Paine spent 37 years in banking, starting with Indiana National Bank, where he rose to president and chief operating officer. At his retirement, he was president and CEO of the Indiana arm of NBD Bank, whose parent company acquired Indiana National in 1992.

As Paine recounted in a 1998 IBJ profile, his career began in 1961, when he walked in to Indiana National’s headquarters unannounced and asked for a meeting with the bank’s chairman, Pat Flynn.

Within five minutes, he was sitting across from Flynn, asking for a job.

"Ten days later, I was in INB's management-training program," Paine recalled.

Paine said in that profile that he had not planned on a career in banking. When he graduated from DePauw University in 1959 with a degree in accounting and economics, his father, who had spent a career with Continental Bank in Chicago, advised him to try a different line of work.

"He had enjoyed his career but didn't think it was a very dynamic industry," Paine recalled.

So the younger Paine became a management trainee at Illinois Bell Telephone Co. But after six months, he didn't think Ma Bell was a very exciting culture, either.

Then he joined Charles Merrill Publishing Co., a textbook publisher in Columbus, Ohio, as a salesman. After 18 months of traveling six, and sometimes seven, days a week, Paine gave banking a second look.

He received offers from all three Chicago banks he approached. But he was nervous about going to work for a competitor of his father's bank, so he looked for a job at INB.

After joining INB, Paine rose quickly through its ranks, getting his big break when the bank ran into trouble in the mid-1970s after getting into the real-estate-development business.

Tom Binford, who had been appointed CEO to help turn around INB, tapped Paine to spearhead strategic planning.

Paine, a commercial lender by training, didn't know anything about strategic planning. But he was willing to learn. At the time, few companies—and even fewer banks—were doing such a thing, so Paine visited companies like General Electric and IBM for pointers.

Aim a: In the records, copy out everything from the line containing "Click the strategies dollar sign icon" down to the line containing "tap(1105, 264)", both of those lines included, and omit the pictures.
The records have nothing to do with the banking career passage.

Dataset content:

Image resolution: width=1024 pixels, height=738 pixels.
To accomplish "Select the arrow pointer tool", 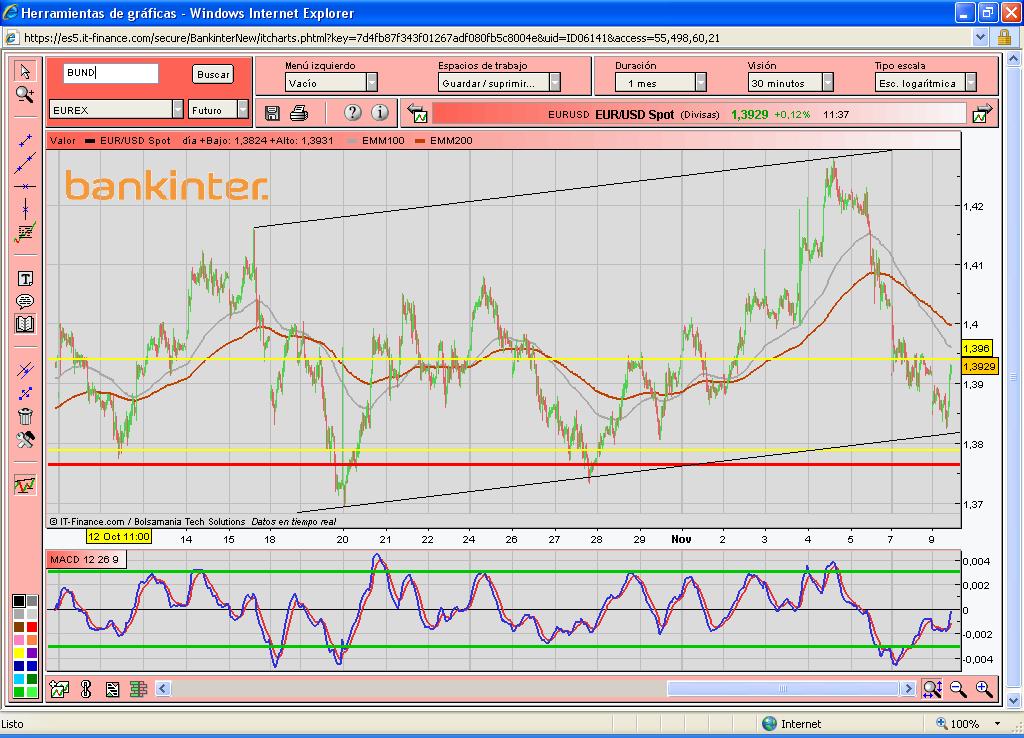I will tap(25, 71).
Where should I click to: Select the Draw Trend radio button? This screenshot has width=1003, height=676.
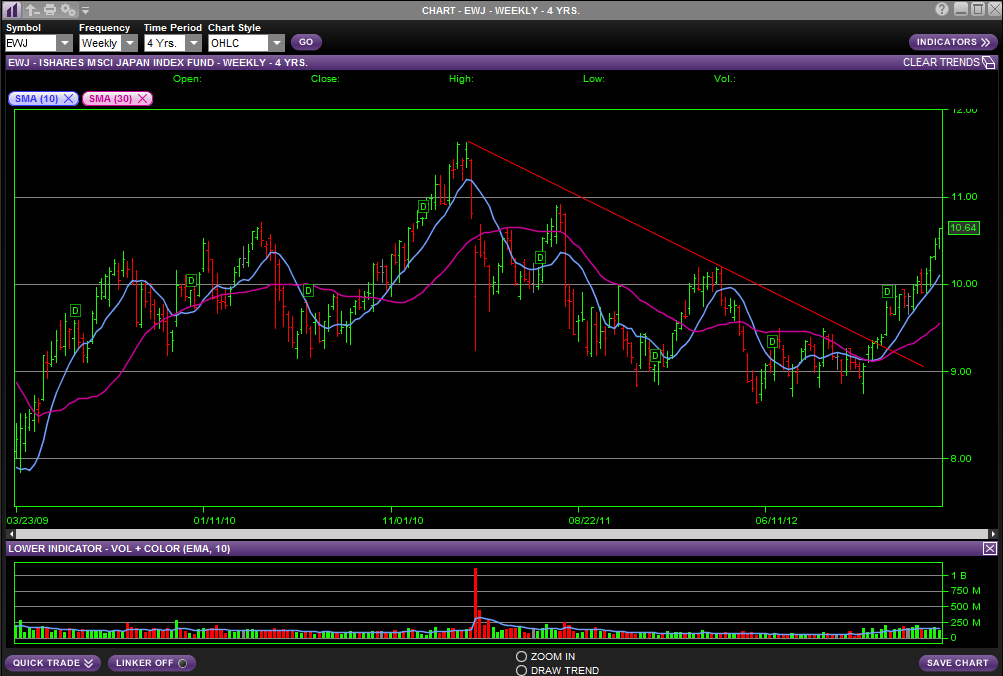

--

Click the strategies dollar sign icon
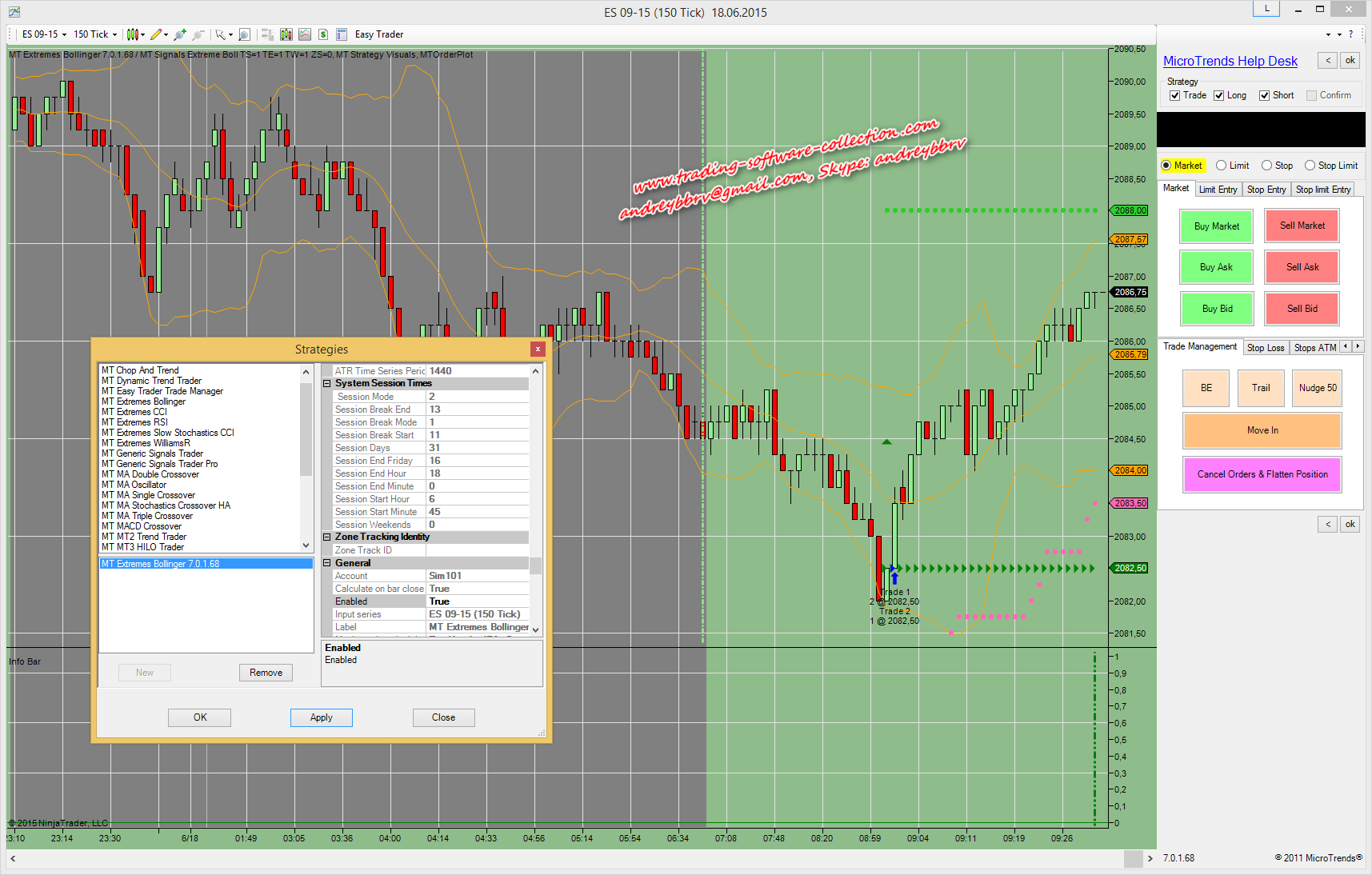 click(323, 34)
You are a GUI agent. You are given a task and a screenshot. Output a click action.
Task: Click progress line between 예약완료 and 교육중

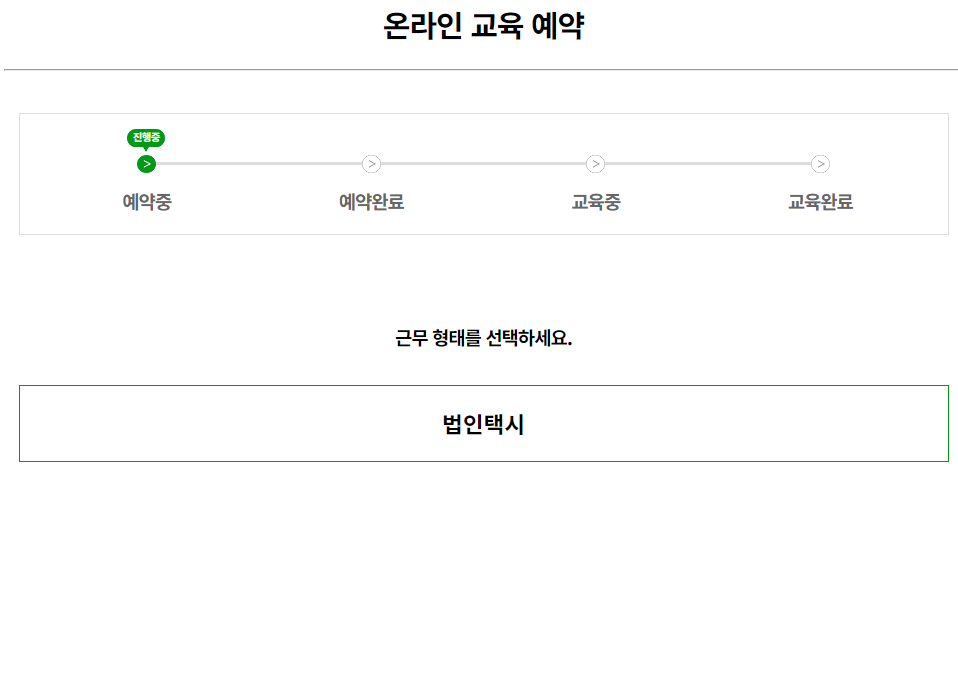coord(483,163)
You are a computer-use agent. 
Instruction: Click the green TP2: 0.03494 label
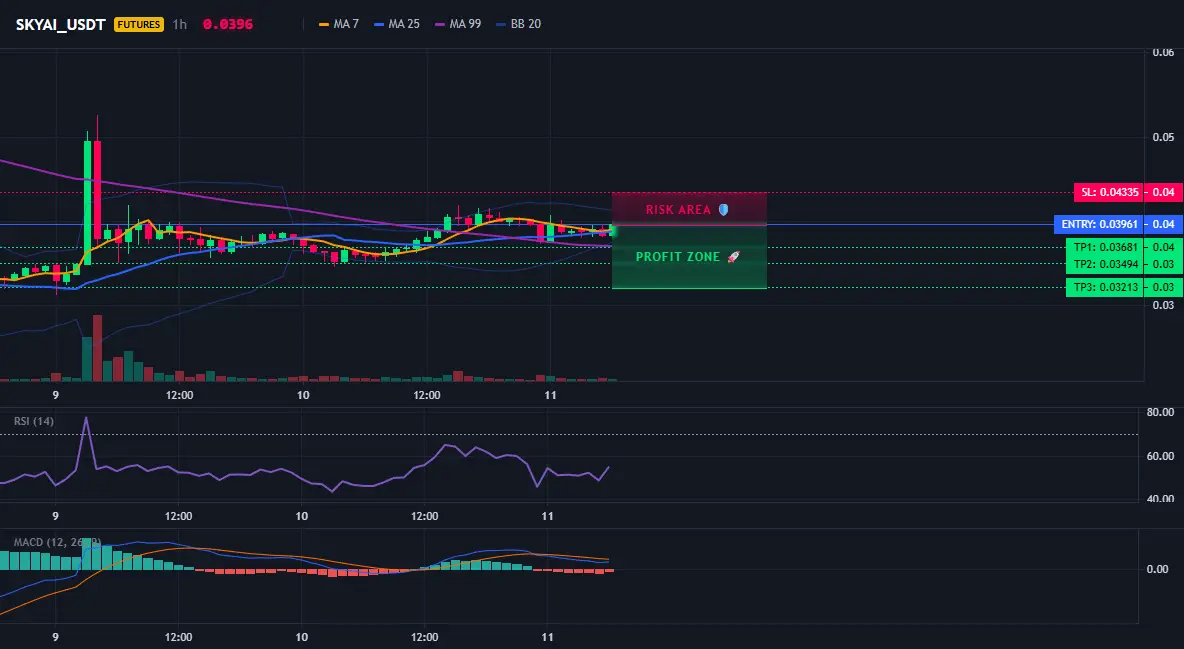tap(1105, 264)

Aim b: Continue the passage about Paine's banking career, picking up after its last sentence.

Final result a:
Click the strategies dollar sign icon
 click(323, 34)
You are a GUI agent. You are given a task and a screenshot. Output a click action.
Task: Click progress line between 예약완료 and 교육중

coord(483,163)
You are a computer-use agent. 
Instruction: Click the green TP2: 0.03494 label
tap(1105, 264)

Final result b:
He was soon promoted to executive vice president, taking an office on the bank's richly appointed fifth floor at the One Indiana Square office tower downtown.

He stayed for nearly a quarter century.

When the strategic plan was executed and INB returned to financial health by 1979, Paine became president of the bank.

Binford, whom many credit with saving INB, told IBJ in 1998 that his faith in Paine was no accident.

"I saw then what I still see in him: enthusiasm, intelligence and the ability to work with people," said Binford, who died in 1999. “The team he helped put together really formed the backbone of our recovery."

In 1980, Binford handed over the reins to INB veteran Tom Miller, whom Paine succeeded in 1994, two years after the bank was acquired by NBD Bancorp. of Detroit for $850 million.
 
"I'll never forget when I told Tom Miller that I wanted him to succeed me," Binford recalled. "Tom said, quite sincerely, 'Are you sure it shouldn't be Andy?'

"I told him, 'I'm sure you're the guy now, and Andy's the guy next.' That's a pretty high compliment to Andy. He's been a winner all his life."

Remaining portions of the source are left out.